I am sure I have posted this here, but it seems relevant to this conversation.

http://www.freewebs.com/vristang/fox351wswapfaq.htm




302 to 351W Swap In A Fox Body Mustang

VRISTANG

Note:
This FAQ was written for converting a T-5 5.0 efi Mustang to a T-5 351w efi Mustang. The conversion will be slightly different if starting with a 2.3l or carbureted Mustang OR converting to a carbureted 351w. Converting transmissions is beyond the scope of this document.

Background Info-
The major disadvantage of the 302 is its lack of strength at high power levels. Most will agree that at ~500hp the factory 302 block will try to split in half. For many the solution to this is an aftermarket 302 block.
Another alternative is to swap in a 351w block. There are 2 basic production blocks available; the 69-70 blocks had a deck height of 9.480”, and the 71 up blocks had a deck height of 9.503.” This is compared to the 302 deck height of 8.200”. The 351w is supported by the aftermarket nearly as well as the 302, but can handle much more power than the 302. Some common safe power numbers given for the 351w are usually in the 600-700hp range.

351w Casting Numbers
The casting numbers are on the passenger side near the starter location. You will have to turn the block upside down to see them.

The year will be designated by the first 2 digits of the casting number.
The first digit is the decade and will be a letter. C=1960's, D=1970's, E=1980's, and so on. The second digit will be a number and specifies the year of the decade. Some examples follow:
D1=1971
E9=1989
F4=1994



Getting Into the Nitty-Gritty

The 351w Engine Block -
69-70 - High Nickel content and thicker main webs (These are the only Production Ford 9.480" Deck Height 351w blocks)
71-74 - Reduced Nickel content thinner main webs (71-up had 9.503" Deck Height)
75-91 - Reduced main web thickness
92-On - Lifter Bores were lengthened to accept roller lifters

There were some 351w Mexican blocks as well. These are desirable due to their higher nickel contents. A Mexican block can be identified by the useless looking ***** cast into the block on either side of the timing cover. Mexican blocks were supposedly used on some US vehicles, but they are a very rare find.

Camshaft-
The specs of the cam will depend mostly on what your goals are for the motor.
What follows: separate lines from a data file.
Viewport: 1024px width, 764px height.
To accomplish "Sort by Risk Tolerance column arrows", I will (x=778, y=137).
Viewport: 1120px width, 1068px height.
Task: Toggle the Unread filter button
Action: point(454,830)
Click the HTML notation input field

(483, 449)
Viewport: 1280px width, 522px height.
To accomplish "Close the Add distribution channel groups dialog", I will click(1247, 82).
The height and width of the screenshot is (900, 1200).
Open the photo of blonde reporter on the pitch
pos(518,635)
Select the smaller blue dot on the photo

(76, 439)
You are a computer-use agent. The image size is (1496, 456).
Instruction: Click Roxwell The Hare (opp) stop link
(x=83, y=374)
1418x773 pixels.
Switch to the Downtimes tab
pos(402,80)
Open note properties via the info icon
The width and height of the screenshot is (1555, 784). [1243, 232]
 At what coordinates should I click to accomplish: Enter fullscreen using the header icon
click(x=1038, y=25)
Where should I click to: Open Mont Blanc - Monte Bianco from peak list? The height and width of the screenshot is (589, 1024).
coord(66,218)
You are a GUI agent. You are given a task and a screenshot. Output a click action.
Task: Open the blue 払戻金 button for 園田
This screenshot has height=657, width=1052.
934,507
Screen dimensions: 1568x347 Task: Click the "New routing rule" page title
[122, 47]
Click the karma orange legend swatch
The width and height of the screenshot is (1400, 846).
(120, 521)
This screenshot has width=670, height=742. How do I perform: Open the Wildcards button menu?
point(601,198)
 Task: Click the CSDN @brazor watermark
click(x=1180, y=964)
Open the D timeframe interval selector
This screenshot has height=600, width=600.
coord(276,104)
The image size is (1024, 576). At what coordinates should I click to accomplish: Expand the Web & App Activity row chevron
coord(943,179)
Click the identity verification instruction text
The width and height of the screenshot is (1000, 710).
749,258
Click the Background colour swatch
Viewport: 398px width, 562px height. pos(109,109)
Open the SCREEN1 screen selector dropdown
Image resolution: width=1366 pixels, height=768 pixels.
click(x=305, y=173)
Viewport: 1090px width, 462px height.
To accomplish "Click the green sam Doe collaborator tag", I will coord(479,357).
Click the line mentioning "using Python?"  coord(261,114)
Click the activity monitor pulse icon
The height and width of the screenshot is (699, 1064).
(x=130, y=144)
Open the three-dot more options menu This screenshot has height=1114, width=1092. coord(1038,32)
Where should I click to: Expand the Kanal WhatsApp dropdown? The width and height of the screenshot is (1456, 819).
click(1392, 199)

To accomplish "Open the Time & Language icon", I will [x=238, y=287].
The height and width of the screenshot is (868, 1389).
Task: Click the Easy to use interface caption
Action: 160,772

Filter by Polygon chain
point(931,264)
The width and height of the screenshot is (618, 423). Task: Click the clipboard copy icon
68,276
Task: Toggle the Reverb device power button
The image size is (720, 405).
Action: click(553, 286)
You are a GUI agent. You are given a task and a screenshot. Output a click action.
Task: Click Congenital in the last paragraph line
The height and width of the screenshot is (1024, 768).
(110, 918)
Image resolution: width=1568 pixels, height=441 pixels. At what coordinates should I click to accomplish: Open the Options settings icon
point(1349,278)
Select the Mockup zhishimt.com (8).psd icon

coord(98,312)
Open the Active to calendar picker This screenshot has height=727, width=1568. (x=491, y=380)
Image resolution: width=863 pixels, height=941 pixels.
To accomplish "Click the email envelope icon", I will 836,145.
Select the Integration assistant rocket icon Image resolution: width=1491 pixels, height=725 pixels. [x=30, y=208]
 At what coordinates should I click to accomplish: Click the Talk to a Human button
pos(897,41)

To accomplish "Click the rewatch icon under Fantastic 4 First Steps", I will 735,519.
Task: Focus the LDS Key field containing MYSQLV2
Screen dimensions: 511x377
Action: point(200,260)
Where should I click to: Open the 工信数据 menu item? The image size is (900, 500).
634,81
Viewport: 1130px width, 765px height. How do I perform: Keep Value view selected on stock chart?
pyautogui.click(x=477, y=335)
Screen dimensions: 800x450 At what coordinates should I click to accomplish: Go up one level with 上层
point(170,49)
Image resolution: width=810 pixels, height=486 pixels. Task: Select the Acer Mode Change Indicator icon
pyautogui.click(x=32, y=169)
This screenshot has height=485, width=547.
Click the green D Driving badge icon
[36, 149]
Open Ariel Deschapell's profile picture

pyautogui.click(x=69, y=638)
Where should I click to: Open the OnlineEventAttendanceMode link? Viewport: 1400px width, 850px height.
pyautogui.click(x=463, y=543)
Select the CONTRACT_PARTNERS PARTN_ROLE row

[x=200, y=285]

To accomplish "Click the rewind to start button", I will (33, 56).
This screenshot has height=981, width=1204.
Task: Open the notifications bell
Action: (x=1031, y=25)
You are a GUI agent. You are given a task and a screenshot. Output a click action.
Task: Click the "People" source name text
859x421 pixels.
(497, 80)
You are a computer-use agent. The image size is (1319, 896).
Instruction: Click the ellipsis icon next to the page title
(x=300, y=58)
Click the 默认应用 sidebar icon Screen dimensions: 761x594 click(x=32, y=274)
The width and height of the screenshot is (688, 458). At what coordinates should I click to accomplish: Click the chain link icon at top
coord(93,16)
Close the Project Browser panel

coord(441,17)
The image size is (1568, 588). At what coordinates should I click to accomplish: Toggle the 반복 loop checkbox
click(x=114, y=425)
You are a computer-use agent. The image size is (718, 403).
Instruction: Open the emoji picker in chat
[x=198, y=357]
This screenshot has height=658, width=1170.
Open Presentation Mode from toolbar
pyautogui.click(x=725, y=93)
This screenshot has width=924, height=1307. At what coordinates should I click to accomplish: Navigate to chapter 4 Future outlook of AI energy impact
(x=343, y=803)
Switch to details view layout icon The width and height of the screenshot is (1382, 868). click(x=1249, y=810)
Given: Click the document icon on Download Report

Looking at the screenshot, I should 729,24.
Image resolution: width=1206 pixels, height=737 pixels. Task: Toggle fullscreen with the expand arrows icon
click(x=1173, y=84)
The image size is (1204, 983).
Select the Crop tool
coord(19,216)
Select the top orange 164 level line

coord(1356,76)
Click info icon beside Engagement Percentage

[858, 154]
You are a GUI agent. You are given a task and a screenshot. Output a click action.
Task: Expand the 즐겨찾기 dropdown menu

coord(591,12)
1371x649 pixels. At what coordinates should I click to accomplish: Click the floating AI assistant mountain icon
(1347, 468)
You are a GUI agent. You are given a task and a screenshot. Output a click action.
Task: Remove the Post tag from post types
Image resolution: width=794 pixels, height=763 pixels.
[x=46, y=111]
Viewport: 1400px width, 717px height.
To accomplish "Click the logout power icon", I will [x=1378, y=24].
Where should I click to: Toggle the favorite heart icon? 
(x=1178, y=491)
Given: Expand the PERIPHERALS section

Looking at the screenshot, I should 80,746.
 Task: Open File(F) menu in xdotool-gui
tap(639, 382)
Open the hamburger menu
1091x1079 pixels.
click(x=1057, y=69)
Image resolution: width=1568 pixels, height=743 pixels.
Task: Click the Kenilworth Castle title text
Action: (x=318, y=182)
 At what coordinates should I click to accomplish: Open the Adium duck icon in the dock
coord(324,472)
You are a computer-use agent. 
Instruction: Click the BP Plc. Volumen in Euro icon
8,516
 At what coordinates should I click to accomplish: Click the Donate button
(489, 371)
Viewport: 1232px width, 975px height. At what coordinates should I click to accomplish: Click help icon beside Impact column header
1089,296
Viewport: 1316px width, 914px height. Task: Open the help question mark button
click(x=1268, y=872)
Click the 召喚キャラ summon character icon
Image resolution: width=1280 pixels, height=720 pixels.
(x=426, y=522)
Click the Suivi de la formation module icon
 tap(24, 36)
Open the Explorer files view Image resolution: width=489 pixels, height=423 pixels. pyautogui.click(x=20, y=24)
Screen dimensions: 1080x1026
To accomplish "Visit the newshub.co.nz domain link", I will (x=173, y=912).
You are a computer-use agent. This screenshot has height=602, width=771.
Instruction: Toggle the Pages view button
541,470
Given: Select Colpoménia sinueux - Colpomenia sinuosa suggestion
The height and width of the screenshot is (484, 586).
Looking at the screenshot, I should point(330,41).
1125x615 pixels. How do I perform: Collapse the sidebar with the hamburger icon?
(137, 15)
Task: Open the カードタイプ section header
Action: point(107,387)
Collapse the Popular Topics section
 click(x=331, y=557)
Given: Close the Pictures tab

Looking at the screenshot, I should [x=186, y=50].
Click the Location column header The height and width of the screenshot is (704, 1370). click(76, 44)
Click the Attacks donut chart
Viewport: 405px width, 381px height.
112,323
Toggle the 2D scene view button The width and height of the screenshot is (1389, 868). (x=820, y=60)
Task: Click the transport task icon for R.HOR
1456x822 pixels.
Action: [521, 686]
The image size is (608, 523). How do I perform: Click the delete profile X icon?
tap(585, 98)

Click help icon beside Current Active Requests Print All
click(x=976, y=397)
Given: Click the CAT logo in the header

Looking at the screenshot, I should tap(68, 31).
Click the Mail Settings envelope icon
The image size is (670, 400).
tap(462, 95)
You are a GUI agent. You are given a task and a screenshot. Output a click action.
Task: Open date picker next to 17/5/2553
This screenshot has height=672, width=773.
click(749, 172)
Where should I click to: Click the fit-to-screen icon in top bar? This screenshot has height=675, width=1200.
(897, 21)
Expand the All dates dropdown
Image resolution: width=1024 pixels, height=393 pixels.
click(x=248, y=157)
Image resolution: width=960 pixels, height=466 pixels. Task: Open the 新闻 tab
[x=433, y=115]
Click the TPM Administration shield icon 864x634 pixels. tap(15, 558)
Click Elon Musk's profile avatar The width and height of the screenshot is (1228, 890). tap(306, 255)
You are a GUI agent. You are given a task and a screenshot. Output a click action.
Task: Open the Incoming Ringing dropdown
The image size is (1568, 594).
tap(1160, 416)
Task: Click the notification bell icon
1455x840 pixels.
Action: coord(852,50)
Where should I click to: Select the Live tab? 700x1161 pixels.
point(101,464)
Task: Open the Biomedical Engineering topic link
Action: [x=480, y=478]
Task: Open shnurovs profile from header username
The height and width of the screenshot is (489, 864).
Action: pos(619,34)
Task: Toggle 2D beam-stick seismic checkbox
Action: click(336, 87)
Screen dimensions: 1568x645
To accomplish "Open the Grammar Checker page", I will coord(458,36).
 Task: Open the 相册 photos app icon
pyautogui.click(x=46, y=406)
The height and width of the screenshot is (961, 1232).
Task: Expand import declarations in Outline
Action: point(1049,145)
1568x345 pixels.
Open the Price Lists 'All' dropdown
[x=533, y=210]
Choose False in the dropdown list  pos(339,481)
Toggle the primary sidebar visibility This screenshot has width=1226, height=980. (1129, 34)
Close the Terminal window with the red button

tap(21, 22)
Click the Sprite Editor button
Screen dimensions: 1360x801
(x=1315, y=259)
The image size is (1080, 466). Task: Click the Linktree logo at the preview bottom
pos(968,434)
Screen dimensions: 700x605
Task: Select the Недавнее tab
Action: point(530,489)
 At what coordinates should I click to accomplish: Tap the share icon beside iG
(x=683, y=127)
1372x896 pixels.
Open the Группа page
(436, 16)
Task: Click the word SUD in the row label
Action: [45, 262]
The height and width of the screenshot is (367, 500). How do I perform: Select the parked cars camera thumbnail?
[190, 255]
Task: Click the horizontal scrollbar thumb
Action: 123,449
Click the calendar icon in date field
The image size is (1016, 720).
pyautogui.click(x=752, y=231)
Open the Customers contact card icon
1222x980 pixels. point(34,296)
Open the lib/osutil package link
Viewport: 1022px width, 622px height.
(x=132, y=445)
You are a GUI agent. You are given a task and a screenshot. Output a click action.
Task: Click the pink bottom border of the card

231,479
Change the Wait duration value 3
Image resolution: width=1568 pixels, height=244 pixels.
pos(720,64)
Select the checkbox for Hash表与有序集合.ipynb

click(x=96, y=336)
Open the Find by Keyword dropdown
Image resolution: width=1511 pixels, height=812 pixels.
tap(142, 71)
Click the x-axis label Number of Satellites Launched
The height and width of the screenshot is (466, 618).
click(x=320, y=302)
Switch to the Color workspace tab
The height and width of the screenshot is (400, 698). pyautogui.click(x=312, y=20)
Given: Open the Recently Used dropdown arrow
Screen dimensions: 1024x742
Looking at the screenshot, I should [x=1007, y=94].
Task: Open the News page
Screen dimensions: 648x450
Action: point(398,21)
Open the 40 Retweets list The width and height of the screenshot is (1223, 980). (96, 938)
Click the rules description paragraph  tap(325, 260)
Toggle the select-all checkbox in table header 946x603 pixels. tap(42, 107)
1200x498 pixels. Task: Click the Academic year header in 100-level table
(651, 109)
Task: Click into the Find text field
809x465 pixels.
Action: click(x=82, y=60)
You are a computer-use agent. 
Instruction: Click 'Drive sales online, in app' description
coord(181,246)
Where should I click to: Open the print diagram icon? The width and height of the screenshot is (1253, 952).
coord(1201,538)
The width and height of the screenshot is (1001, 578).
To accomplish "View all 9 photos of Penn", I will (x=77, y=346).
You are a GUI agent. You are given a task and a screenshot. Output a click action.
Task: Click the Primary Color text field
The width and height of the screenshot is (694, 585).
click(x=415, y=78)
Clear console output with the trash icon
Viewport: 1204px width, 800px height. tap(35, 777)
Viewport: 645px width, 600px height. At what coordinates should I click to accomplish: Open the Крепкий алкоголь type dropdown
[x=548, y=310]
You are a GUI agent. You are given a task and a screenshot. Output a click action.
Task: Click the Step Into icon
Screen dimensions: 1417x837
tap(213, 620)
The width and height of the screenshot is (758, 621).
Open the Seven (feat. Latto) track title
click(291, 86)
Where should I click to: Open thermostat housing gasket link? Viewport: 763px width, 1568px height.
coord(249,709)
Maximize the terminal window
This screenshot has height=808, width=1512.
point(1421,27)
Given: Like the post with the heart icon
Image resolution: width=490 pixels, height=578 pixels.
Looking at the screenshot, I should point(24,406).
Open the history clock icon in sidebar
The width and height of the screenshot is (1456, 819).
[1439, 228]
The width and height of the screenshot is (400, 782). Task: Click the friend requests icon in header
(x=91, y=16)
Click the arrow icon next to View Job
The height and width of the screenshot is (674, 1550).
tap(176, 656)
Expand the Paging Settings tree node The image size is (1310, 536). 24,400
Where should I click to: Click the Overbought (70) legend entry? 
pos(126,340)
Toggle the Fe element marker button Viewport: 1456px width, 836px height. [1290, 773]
Cam spec selection is way beyond the scope of this FAQ. What you want to watch out for is selecting the correct base circle for the lifter combination and using the stock 302 HO firing order (since you are most likely reusing the stock 302 computer).

69-91 351w blocks -
Option 1) Standard Base Circle Cam / Aftermarket Linked Bar Hydraulic Roller Lifters
Option 2) Small Base Circle Cam / 302 HO Roller Lifters

92 & Later 351w blocks -
The Standard Base Circle Cam can be used with 302 HO Roller Lifters.
A Small Base Circle Cam is not needed in these blocks.
(The 92 and later "roller" blocks will have a F4TE casted into the block near the starter)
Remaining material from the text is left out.